121     The plaintiff was also cross-examined to some extent about his previous back symptoms and, in particular, was taken to three previous attendances where he has sought medical attention for back symptoms – they being on 28 July 2004, when he attended a doctor complaining of back pain for two days as a result of lifting at work with no radiation of pain; on 9 July 2007, he consulted a doctor in Queensland, complaining of severe back pain, and having some pain off and on in the past and, finally, on 12 August 2009, when he consulted a Dr Dias, complaining of back pain following some moving of furniture four days earlier.  He was off work for about three days and the doctor recorded there was no pins or needles in the feet and no bladder and bowel problems.  The plaintiff accepted that the latter incident most probably was the incident he recalls after helping a friend to move furniture.  In particular, the plaintiff gave evidence that he recovered from that incident in 2009 after a short period, and had no further symptoms until the incident on 1 May 2012.  Nothing was put to him to suggest otherwise.

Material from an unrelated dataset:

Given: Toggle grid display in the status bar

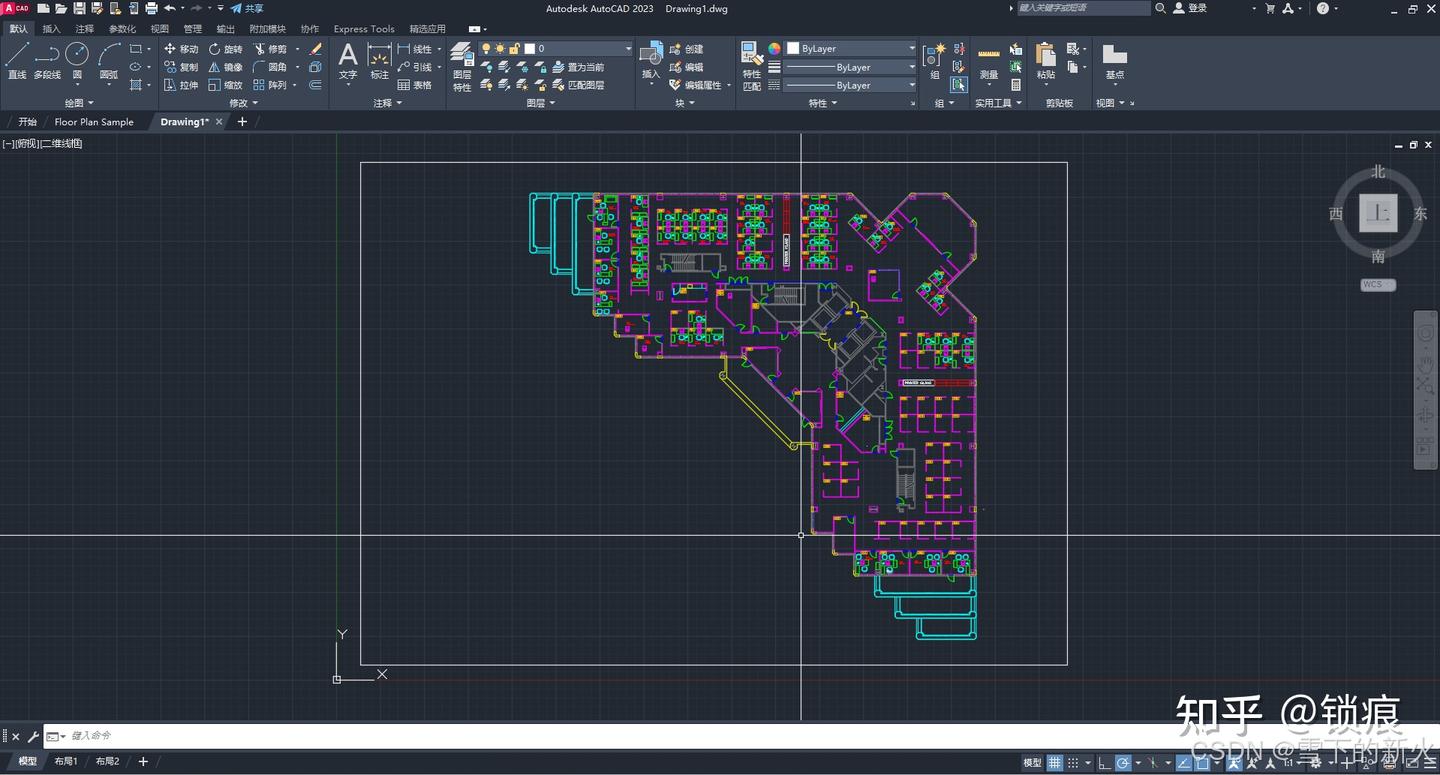Looking at the screenshot, I should (x=1053, y=761).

122     In making the evaluative judgment involving a synthesis of matters of fact and degree, I acknowledge that the circumstances of this matter are finely balanced.  Clearly, the plaintiff demonstrates that he has a capacity to do most boilermaker duties, however, is unable to perform the heavier aspects of such work.  Furthermore, he has minimal treatment and the treatment he does have is limited to tablet medication for severe pain.  In particular, I am not satisfied that any one particular consequence satisfies the narrative test.

123     However, after a consideration of all the evidence, I am satisfied, in the circumstances of this matter, and bearing in mind the cumulation of the consequences of the injury to the plaintiff that when judged by comparison with other cases in the range of possible impairments, it may be fairly described as “being more than significant or marked” and as being “at least very considerable”.

124     I should add one other factor which I consider to be relevant to this determination.  The plaintiff suffered his prolapse disc injury in his early twenties and the consequences of such injury will have to be borne for the balance of his life. 

125     Accordingly, I grant the application for the plaintiff to bring common law proceedings for “pain and suffering damages” in respect of his low back injury suffered by him during the course of his employment with the defendant on or about 1 May 2012.

126     I will hear the parties on the question of costs.

Annexure A

1      The plaintiff tendered the following documents:

Exhibit 1:

·Schedule and Workplace Injury & Disease Recording Form consisting of two pages.

Exhibit 2:

·The plaintiff’s affidavits sworn 24 October 2017 and 21 September 2018.

(Such documents found at pages 7-17E of the Plaintiff’s Court Book (“PCB”).

Exhibit 3:

·Reports from the Moe Medical Group dated 20 February 2013 and 3 February 2014

·Two reports from the treating neurosurgeon, Mr Paul Smith, dated 5 July 2013 and 3 July 2014.

(All such reports founds at pages 18-27of the PCB).

Exhibit 4:

·Medico-legal reports from the neurosurgeon, Mr Peter Dohrmann, dated 9 February 2016 and 1 May 2018

·Medico-legal report from the psychiatrist, Dr John Gill, dated 5 July 2018.

(All such reports found at pages 28-56 of the PCB).

Exhibit 5:

·Beenleigh Village Family Medical Practice notes and clinical records from 25 March 2004 to 26 February 2010

Exhibit 6:

·Moe Medical Centre clinical notes for the period 2011 to December 2013

Exhibit 7:

·United Medical Centre clinical notes for the period 19 December 2013 to 15 September 2017

Exhibit 8:

·Report of the orthopaedic surgeon, Mr Kudelka, dated 22 March 2013.

(See pages 17-19 PCB).

2       The defendant tendered the following material:

Exhibit “A”:

·Medico-legal reports of the orthopaedic surgeon, Mr Michael Dooley, dated 28 July 2016, 5 October 2016 and 14 August 2018

·Report of the occupational physician, Dr David Elder

(Such documents found at pages 1-16 of the Defendant’s Court Book (“DCB”)).

Exhibit “B”:

·Warragul osteopathic clinical records.